> [Exercise details]: For the listing below, the answer is an exact retyping of the lines from the one with "You are a computer-use" through the one with "Click the zoom in magnifier icon", both included, without pictures.

> [Material provided]:
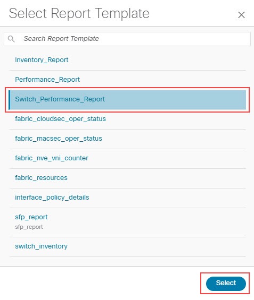This screenshot has height=300, width=254.
Task: Pick the switch_inventory template
Action: (x=41, y=246)
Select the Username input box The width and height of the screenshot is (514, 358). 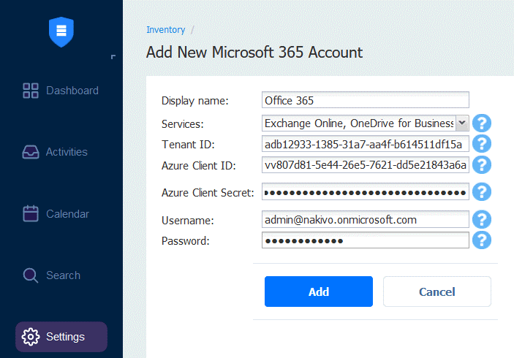365,219
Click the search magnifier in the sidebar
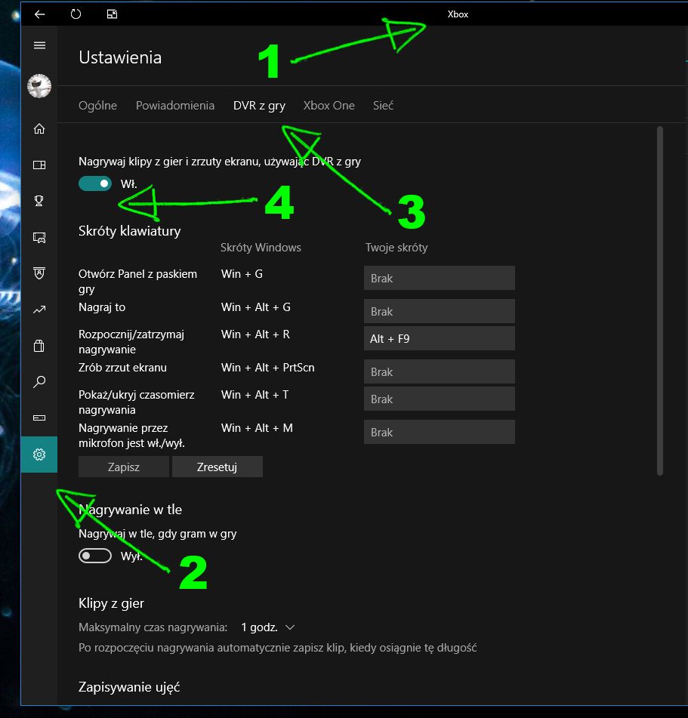The height and width of the screenshot is (718, 688). (x=39, y=382)
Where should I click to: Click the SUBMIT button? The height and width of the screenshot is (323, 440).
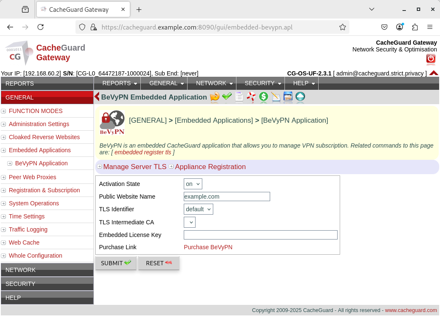tap(115, 263)
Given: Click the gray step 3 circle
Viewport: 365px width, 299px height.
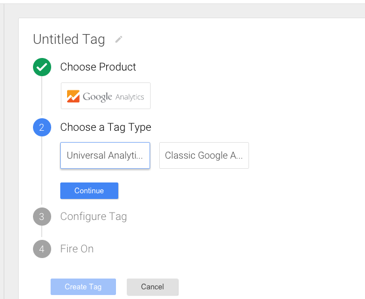Looking at the screenshot, I should 42,217.
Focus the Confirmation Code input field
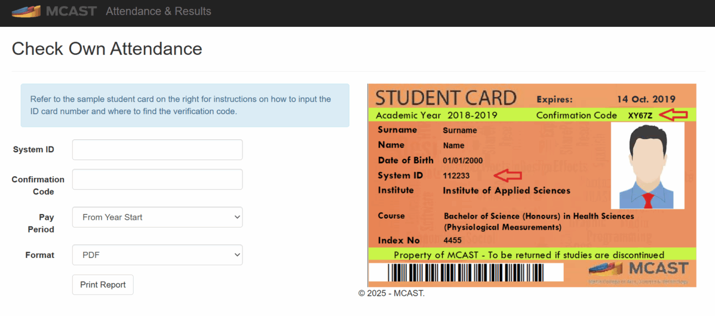 (157, 180)
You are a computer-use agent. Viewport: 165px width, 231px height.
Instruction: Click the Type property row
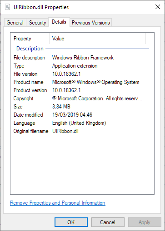click(81, 66)
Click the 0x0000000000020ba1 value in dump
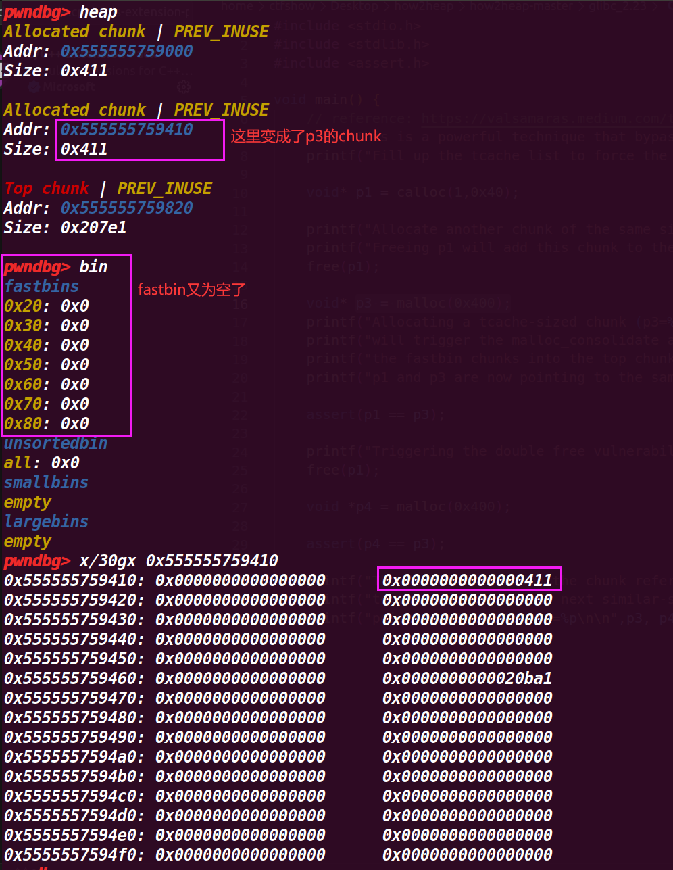Screen dimensions: 673x870 [x=468, y=678]
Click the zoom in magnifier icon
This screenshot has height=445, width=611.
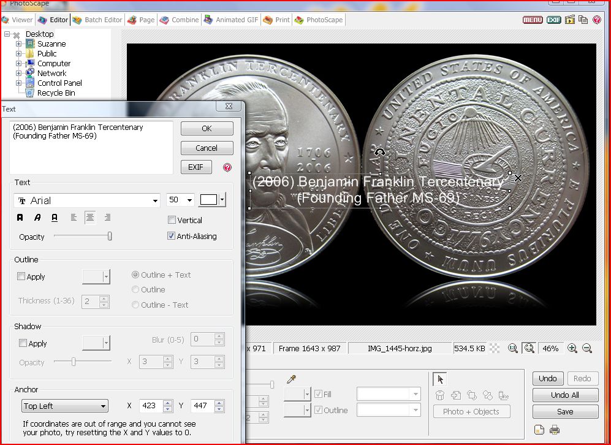click(572, 348)
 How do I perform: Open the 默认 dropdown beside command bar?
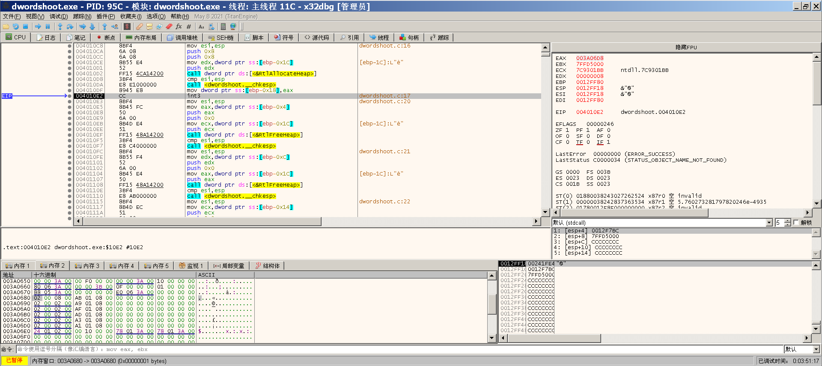(x=816, y=349)

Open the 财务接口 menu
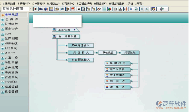click(101, 4)
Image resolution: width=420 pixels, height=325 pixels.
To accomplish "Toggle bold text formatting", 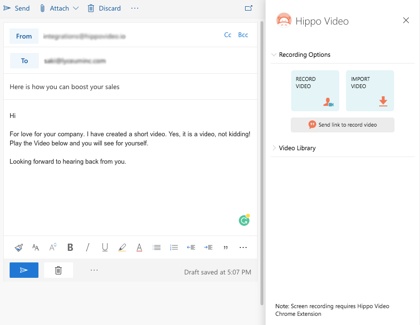I will 70,247.
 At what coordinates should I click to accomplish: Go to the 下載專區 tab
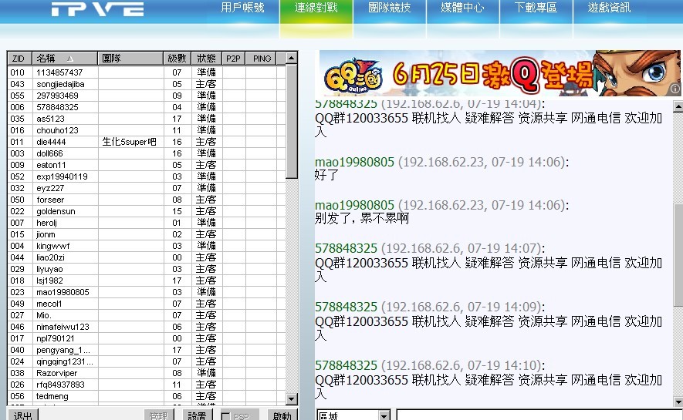[536, 8]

> [Result for this task]:
You are a computer-use agent. Viewport: 165px width, 231px height.
Instruction: Click the Type property row
click(81, 66)
Click the 0x0000000000020ba1 value in dump
Screen dimensions: 673x870 [x=468, y=678]
Click the zoom in magnifier icon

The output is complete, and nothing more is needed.